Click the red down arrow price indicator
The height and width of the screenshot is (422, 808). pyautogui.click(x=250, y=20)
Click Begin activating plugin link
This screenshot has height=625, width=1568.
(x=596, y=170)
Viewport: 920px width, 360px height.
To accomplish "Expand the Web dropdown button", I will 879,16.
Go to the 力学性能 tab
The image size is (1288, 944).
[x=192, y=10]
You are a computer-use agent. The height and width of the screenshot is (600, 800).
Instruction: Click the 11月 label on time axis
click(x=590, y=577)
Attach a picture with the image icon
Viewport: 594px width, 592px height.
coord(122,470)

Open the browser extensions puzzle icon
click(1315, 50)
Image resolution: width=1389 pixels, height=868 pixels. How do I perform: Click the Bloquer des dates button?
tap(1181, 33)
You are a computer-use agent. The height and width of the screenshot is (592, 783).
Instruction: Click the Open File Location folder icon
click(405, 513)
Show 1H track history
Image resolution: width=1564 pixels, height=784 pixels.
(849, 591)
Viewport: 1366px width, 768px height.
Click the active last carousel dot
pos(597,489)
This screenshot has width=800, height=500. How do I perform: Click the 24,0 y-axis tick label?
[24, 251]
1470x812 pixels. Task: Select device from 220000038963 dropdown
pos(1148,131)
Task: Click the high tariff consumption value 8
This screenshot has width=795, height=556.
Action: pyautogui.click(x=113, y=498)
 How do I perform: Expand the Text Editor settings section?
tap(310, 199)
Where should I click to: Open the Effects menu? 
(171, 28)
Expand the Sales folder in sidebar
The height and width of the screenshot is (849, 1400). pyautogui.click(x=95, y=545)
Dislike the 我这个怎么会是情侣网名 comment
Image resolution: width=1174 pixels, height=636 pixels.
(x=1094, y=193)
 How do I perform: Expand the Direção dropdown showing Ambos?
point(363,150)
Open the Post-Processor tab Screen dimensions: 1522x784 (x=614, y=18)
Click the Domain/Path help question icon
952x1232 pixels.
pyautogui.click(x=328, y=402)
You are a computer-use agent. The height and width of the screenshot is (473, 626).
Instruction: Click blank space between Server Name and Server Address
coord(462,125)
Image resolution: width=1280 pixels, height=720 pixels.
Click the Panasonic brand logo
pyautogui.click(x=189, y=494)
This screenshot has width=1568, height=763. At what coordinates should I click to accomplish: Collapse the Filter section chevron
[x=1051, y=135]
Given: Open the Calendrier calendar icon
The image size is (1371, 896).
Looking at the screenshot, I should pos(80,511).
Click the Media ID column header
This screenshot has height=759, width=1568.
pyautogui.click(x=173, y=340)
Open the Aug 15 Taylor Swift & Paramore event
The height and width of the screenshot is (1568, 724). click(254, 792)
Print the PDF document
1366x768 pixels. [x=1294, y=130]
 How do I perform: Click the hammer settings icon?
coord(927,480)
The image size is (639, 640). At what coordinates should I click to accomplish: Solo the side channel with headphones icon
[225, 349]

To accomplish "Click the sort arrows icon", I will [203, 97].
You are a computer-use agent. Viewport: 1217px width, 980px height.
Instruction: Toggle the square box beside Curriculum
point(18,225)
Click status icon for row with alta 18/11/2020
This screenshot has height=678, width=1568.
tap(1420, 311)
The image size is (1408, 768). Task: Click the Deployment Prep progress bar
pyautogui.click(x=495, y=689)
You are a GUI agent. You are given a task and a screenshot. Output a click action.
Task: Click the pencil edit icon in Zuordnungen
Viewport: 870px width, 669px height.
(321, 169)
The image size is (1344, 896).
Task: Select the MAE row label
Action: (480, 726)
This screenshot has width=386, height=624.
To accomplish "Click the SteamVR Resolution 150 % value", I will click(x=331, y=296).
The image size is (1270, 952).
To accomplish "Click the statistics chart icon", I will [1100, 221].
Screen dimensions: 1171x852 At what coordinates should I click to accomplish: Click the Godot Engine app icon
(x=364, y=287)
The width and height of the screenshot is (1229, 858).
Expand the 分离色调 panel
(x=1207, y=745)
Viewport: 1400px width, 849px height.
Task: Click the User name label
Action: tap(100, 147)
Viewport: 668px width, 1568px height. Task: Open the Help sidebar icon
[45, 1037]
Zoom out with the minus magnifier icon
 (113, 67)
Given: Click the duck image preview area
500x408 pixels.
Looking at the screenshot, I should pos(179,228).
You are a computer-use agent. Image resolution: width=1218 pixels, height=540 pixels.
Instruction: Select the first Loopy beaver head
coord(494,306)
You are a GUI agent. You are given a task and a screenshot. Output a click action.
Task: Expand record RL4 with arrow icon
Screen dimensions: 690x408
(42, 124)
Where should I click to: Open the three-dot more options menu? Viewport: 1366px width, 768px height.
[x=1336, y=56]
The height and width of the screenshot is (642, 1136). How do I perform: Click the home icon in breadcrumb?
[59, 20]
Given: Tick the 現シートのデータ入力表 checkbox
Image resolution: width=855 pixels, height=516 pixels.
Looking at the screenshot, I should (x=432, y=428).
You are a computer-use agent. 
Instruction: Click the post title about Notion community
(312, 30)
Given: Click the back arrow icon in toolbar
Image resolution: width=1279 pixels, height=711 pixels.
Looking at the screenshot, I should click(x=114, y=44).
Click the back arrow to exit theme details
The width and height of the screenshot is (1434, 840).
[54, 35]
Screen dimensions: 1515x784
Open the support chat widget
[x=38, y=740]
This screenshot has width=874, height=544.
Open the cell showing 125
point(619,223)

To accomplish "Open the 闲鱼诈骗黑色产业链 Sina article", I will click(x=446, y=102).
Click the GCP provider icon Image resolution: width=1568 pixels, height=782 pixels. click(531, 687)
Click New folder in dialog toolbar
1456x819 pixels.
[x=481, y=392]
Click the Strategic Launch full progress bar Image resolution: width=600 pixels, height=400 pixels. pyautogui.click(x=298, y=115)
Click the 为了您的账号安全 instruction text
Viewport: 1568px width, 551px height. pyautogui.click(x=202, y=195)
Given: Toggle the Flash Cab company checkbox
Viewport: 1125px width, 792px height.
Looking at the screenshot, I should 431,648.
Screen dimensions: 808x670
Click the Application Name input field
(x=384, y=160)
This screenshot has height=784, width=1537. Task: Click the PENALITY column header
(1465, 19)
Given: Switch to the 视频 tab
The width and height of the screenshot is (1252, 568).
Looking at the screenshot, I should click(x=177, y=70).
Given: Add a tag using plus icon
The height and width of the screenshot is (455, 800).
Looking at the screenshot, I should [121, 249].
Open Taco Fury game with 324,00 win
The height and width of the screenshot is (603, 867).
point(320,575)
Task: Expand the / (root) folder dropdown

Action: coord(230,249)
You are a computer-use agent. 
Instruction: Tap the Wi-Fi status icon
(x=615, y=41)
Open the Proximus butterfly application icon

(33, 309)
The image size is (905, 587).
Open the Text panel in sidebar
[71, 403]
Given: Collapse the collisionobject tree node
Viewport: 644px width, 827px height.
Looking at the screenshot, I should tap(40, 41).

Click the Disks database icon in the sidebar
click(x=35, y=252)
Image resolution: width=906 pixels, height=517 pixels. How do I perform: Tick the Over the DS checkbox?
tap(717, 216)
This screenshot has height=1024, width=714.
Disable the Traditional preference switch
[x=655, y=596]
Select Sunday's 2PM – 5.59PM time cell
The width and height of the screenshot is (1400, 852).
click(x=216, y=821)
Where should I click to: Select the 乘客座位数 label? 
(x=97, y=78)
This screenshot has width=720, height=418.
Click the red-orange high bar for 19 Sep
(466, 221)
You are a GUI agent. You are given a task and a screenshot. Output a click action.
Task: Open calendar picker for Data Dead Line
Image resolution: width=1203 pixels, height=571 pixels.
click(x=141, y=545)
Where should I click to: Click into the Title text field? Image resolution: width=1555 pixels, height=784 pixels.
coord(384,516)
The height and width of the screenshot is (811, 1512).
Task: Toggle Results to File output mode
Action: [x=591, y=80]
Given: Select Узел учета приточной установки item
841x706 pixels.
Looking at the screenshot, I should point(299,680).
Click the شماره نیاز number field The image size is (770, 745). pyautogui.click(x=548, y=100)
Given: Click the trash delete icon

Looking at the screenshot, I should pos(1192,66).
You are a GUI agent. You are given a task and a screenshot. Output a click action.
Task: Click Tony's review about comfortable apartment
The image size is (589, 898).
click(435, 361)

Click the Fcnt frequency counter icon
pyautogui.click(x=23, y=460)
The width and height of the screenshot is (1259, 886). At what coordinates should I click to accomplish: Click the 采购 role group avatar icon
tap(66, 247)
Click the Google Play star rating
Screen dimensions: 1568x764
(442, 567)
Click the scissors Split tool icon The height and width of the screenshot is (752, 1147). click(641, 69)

++++++++++++++++++++

* WORK TO COMPLETE: Every line that contains the string "calendar" should be returned from the data.

* ANSWER BOX:
Given: Open the Calendrier calendar icon
Task: Open calendar picker for Data Dead Line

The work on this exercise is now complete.